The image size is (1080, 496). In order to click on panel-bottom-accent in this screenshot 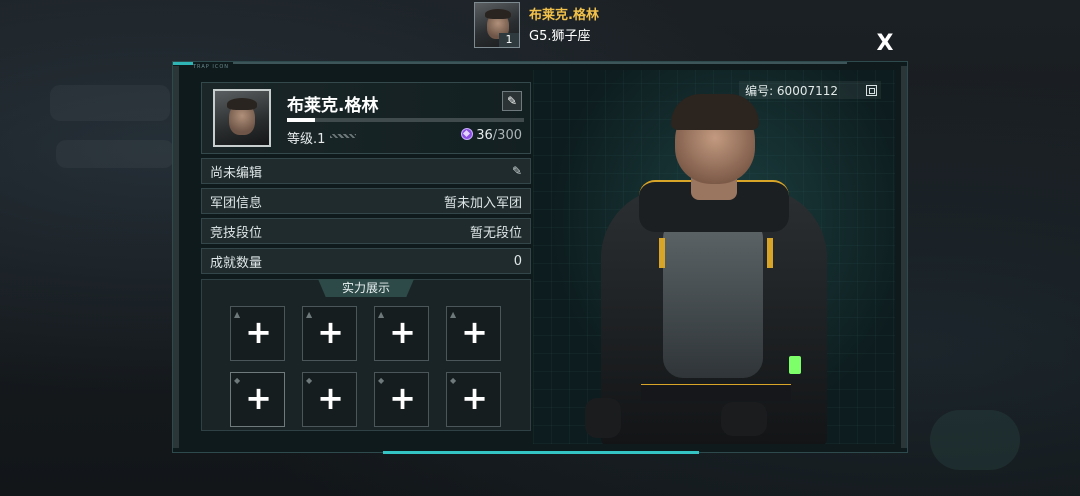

• • • • •

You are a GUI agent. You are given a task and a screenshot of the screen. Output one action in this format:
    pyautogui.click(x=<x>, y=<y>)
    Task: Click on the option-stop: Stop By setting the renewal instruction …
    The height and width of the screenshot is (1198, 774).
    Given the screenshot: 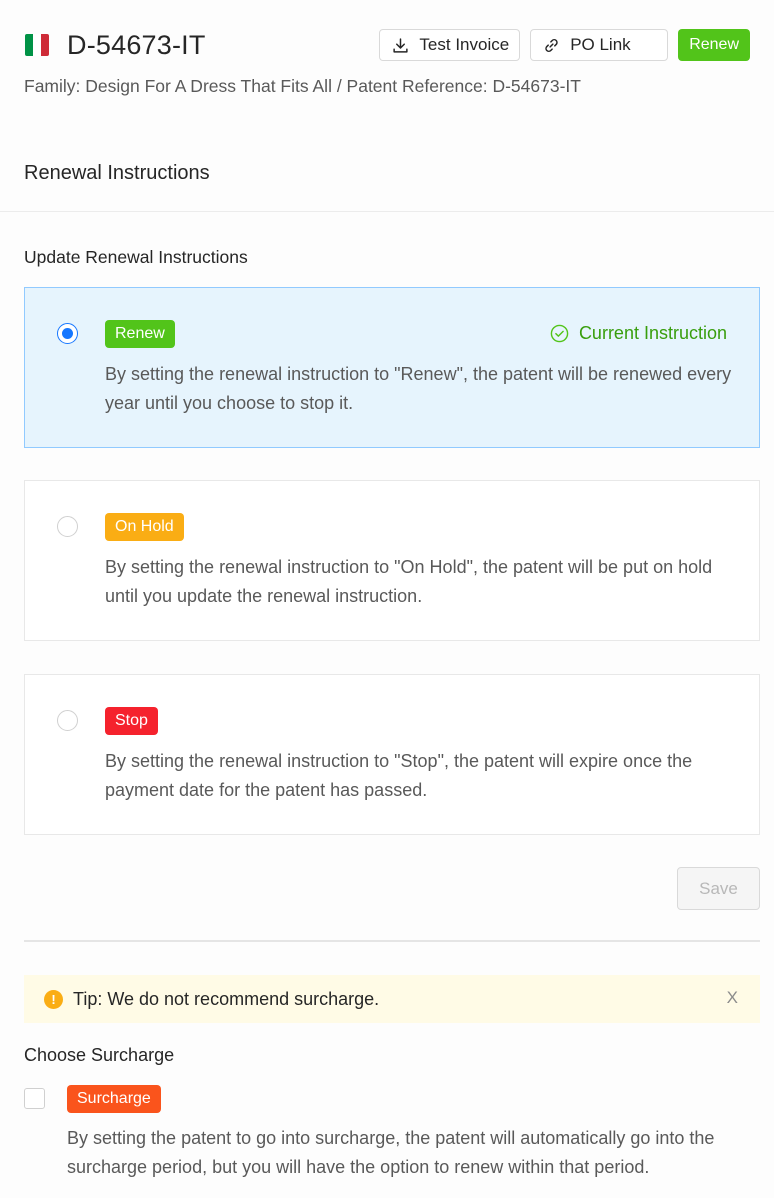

• • • • •

Job item »
Reproduce the lines of the material between the line containing "You are a GUI" and the line containing "Task: Click on", both included.

Output for this exercise »
You are a GUI agent. You are given a task and a screenshot of the screen. Output one action in this format:
    pyautogui.click(x=<x>, y=<y>)
    Task: Click on the option-stop: Stop By setting the renewal instruction …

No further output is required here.